**TASK BRIEF**
When you spot the word "agent" in a line of the data below, copy that line.

(Screenshot grounding data)
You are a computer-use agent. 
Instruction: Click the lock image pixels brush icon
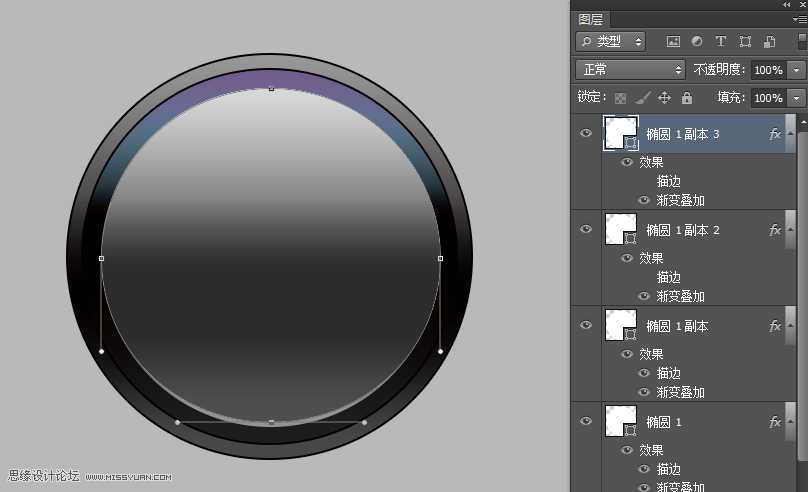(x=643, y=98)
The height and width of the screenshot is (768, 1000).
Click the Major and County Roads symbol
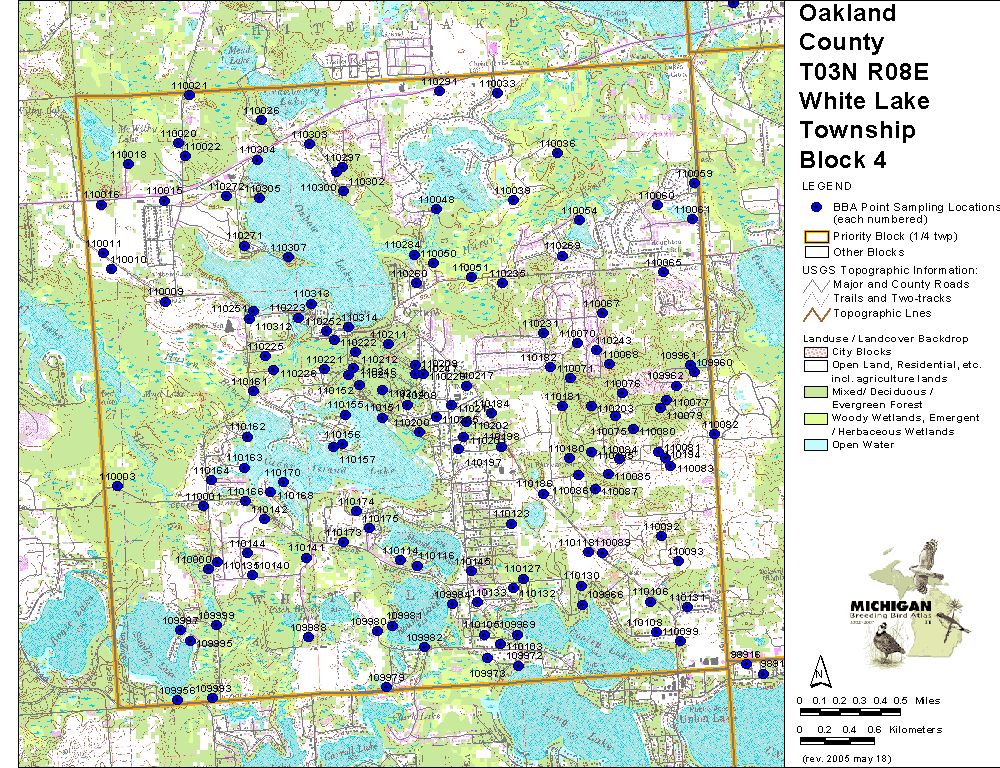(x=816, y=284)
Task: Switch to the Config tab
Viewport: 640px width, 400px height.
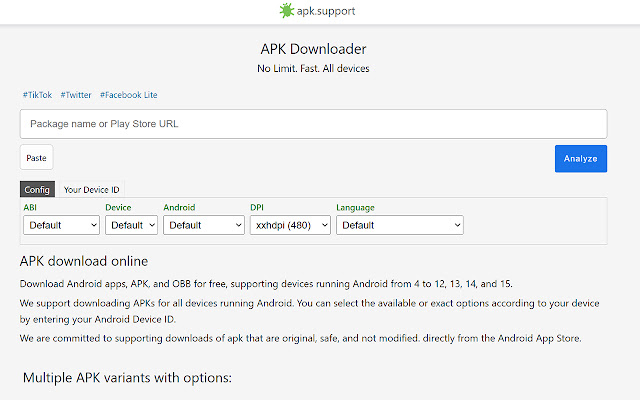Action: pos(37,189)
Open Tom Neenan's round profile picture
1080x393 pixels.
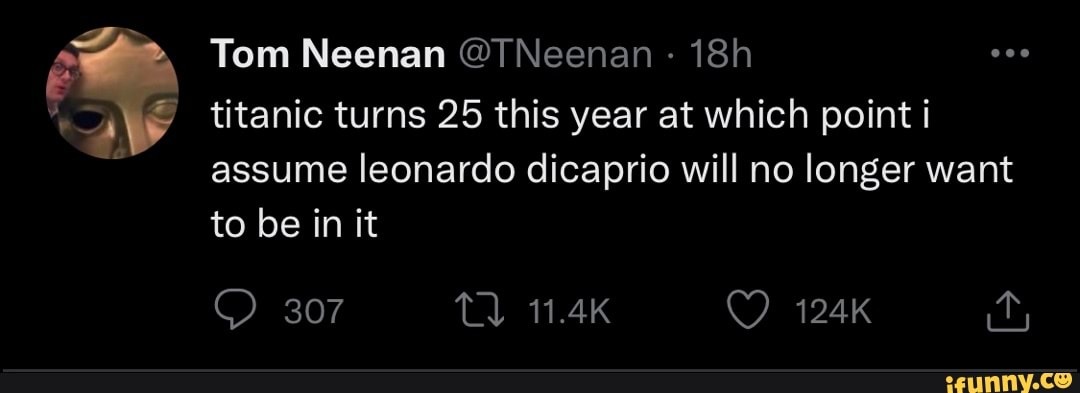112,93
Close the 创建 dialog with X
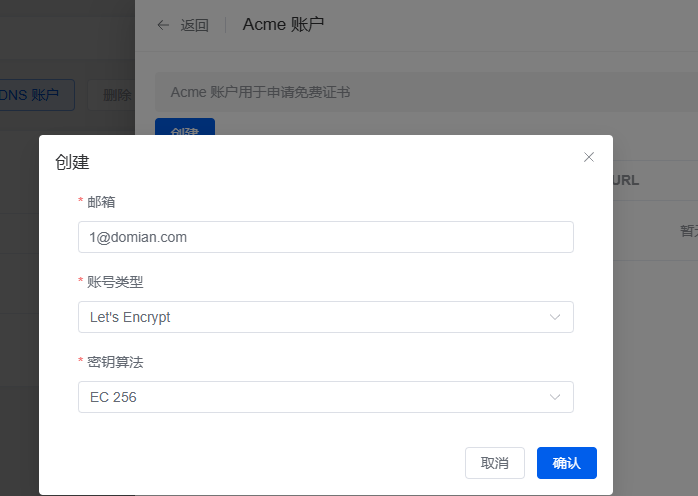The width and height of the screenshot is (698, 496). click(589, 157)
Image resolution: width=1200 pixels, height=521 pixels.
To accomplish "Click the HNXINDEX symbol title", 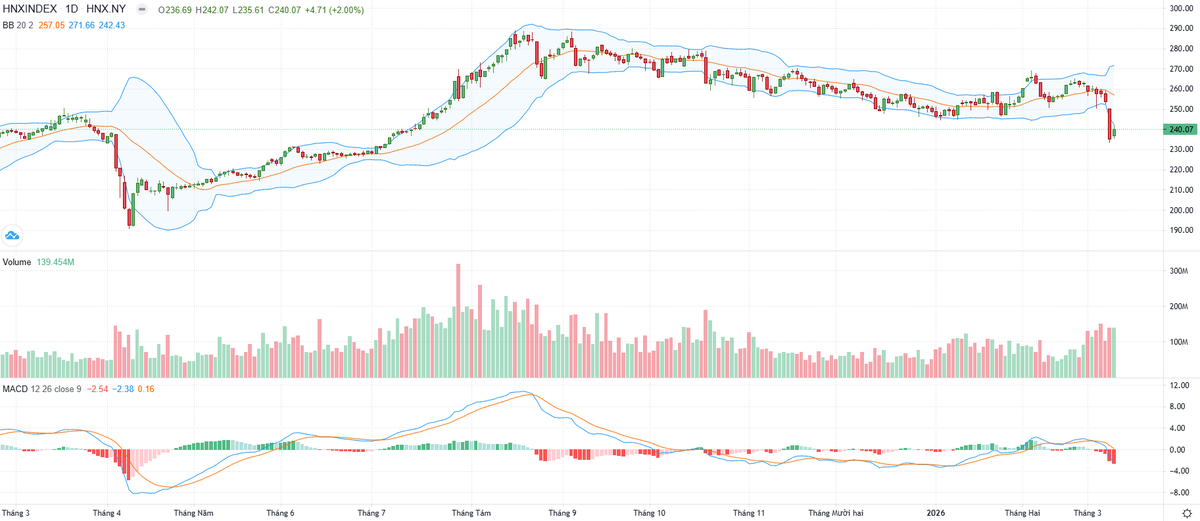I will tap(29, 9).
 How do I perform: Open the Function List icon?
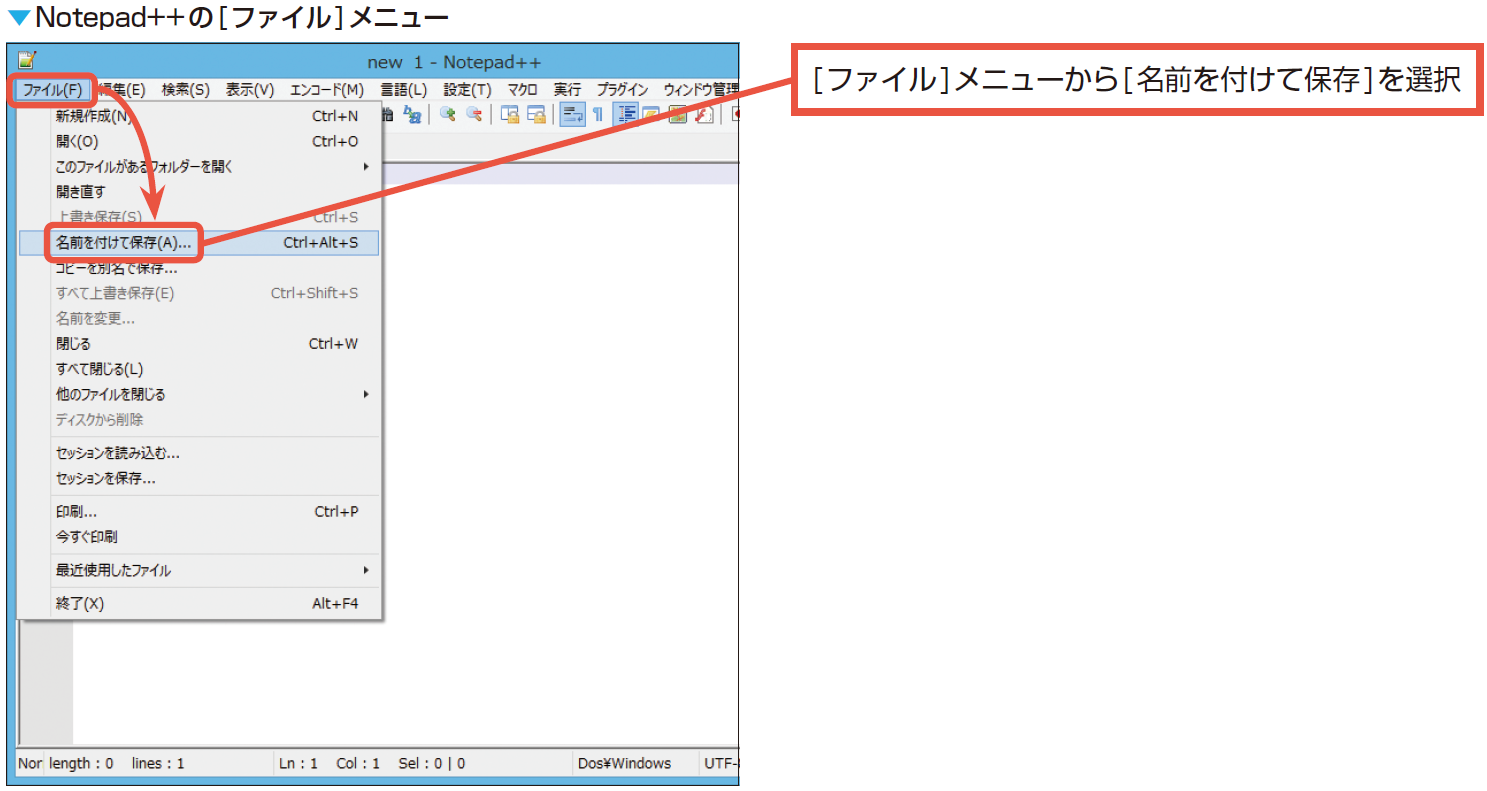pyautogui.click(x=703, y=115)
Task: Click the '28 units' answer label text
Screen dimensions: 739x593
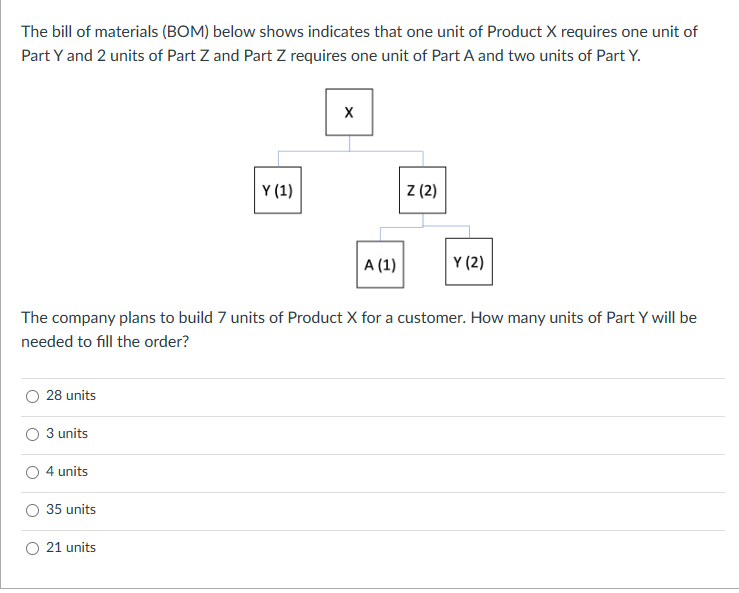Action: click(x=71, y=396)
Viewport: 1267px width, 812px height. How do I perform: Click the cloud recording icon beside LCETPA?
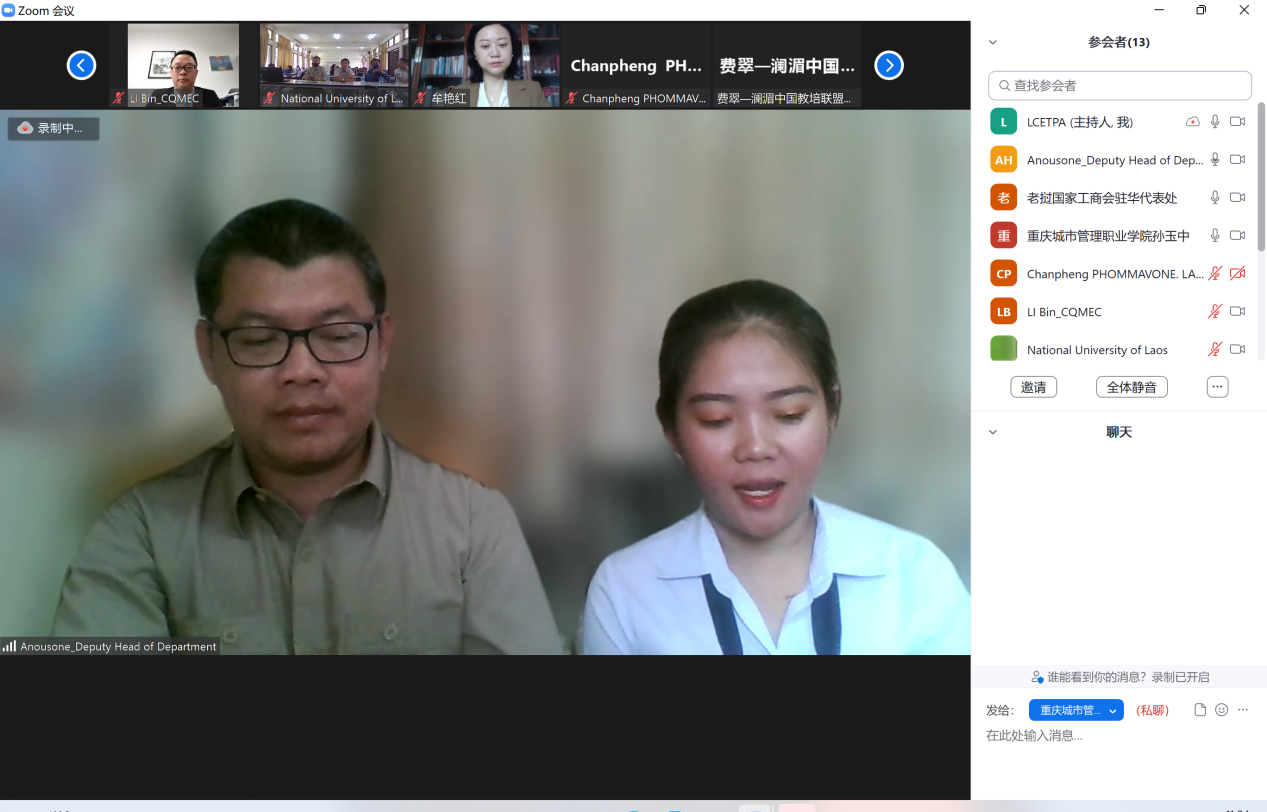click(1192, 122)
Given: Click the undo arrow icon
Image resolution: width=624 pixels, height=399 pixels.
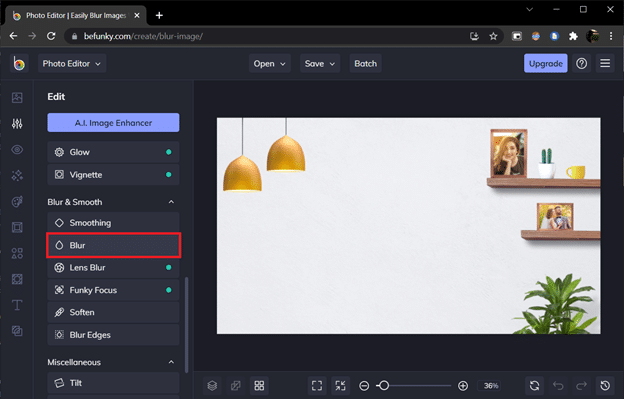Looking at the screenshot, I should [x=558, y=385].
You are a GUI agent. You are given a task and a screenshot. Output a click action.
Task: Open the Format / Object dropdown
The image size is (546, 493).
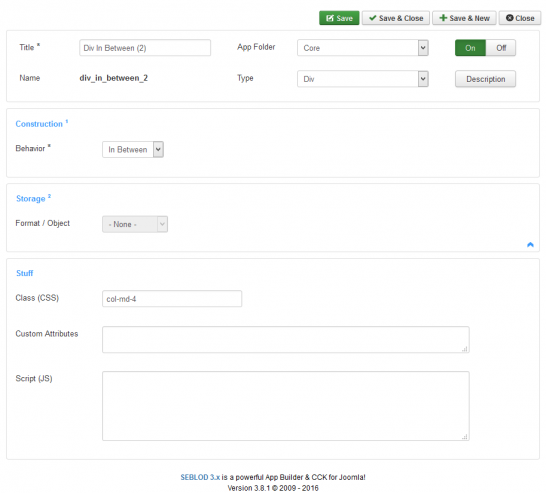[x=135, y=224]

**RESULT**
You are a computer-use agent. 
You are a GUI agent. You are given a task and a screenshot. Output a click action.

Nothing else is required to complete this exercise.